Task details:
The line containing "Task: Click the 'CHECK-LIST TABLE' title" marks the end: output every line of the data up to it, and that line too, exactly as written.
Top of Material for the task
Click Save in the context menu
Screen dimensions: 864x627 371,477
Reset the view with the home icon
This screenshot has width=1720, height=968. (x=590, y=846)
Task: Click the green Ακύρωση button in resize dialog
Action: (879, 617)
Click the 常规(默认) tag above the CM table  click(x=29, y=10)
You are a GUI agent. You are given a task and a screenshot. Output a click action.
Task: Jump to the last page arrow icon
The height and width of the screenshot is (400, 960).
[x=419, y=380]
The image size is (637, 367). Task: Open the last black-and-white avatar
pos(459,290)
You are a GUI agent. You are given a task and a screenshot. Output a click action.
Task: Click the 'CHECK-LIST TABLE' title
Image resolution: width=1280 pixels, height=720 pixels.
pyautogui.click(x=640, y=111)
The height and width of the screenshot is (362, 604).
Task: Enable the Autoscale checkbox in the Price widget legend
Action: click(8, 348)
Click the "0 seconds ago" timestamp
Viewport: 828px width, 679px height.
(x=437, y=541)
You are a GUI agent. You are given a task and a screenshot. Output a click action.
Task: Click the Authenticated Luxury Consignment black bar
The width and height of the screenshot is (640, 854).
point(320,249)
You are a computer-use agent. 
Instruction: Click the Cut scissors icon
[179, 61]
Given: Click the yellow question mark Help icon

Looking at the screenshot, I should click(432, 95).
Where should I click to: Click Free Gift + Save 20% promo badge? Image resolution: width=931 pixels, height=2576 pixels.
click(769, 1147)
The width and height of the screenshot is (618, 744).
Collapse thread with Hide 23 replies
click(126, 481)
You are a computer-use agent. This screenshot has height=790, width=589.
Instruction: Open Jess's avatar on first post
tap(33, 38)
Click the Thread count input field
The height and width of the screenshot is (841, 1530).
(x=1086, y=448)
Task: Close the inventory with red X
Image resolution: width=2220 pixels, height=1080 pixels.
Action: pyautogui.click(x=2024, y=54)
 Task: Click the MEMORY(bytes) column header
Bottom of Material for the task
Written reply:
Click Save in the context menu
Screen dimensions: 864x627 371,477
Reset the view with the home icon
This screenshot has width=1720, height=968. (x=590, y=846)
Task: Click the green Ακύρωση button in resize dialog
Action: (879, 617)
Click the 常规(默认) tag above the CM table  click(x=29, y=10)
You are a GUI agent. You are given a task and a screenshot. Output a click action.
Task: Jump to the last page arrow icon
The height and width of the screenshot is (400, 960).
[x=419, y=380]
The image size is (637, 367). Task: Open the last black-and-white avatar
pos(459,290)
You are a GUI agent. You are given a task and a screenshot. Output a click action.
Task: Click the 'CHECK-LIST TABLE' title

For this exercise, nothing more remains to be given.